## Work instruction
Your answer should be only the lines below from the one with "This screenshot has width=1122, height=726." to the one with "You are a computer-use agent. 640x360 pixels.", repeated exactly, ends included.

## Records for this task
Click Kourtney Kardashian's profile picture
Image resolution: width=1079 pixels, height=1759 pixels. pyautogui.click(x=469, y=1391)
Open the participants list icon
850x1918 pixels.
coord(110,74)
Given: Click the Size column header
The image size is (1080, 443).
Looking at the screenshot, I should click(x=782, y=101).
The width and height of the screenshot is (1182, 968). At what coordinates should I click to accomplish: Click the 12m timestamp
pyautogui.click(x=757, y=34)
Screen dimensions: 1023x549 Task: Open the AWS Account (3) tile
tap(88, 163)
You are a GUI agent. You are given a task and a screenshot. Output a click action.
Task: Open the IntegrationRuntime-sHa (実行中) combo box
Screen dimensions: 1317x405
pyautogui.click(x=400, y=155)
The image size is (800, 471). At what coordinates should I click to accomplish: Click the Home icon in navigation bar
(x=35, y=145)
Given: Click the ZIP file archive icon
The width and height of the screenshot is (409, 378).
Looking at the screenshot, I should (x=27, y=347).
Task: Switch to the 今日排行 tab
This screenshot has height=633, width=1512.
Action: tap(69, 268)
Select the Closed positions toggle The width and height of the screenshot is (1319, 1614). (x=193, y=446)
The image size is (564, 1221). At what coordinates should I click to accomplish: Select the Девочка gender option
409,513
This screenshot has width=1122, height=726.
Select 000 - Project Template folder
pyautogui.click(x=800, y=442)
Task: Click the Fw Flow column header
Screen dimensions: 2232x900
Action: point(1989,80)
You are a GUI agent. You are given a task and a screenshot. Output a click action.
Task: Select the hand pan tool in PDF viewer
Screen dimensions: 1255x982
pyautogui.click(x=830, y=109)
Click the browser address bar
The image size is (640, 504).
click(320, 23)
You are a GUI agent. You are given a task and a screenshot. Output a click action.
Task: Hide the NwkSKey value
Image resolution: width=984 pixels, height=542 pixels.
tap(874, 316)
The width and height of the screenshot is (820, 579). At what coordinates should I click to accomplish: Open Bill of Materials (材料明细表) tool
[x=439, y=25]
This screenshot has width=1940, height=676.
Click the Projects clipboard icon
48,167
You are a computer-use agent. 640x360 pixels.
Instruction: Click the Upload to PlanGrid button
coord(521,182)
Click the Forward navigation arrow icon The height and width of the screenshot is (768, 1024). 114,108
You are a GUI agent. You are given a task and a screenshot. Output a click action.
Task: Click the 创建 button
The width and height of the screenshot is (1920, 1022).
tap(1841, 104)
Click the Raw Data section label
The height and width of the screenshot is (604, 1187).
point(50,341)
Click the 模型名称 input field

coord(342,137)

## Problem solution
This screenshot has width=1122, height=726.
Select 000 - Project Template folder
pyautogui.click(x=800, y=442)
Task: Click the Fw Flow column header
Screen dimensions: 2232x900
Action: point(1989,80)
You are a GUI agent. You are given a task and a screenshot. Output a click action.
Task: Select the hand pan tool in PDF viewer
Screen dimensions: 1255x982
pyautogui.click(x=830, y=109)
Click the browser address bar
The image size is (640, 504).
click(320, 23)
You are a GUI agent. You are given a task and a screenshot. Output a click action.
Task: Hide the NwkSKey value
Image resolution: width=984 pixels, height=542 pixels.
tap(874, 316)
The width and height of the screenshot is (820, 579). At what coordinates should I click to accomplish: Open Bill of Materials (材料明细表) tool
[x=439, y=25]
This screenshot has width=1940, height=676.
Click the Projects clipboard icon
48,167
You are a computer-use agent. 640x360 pixels.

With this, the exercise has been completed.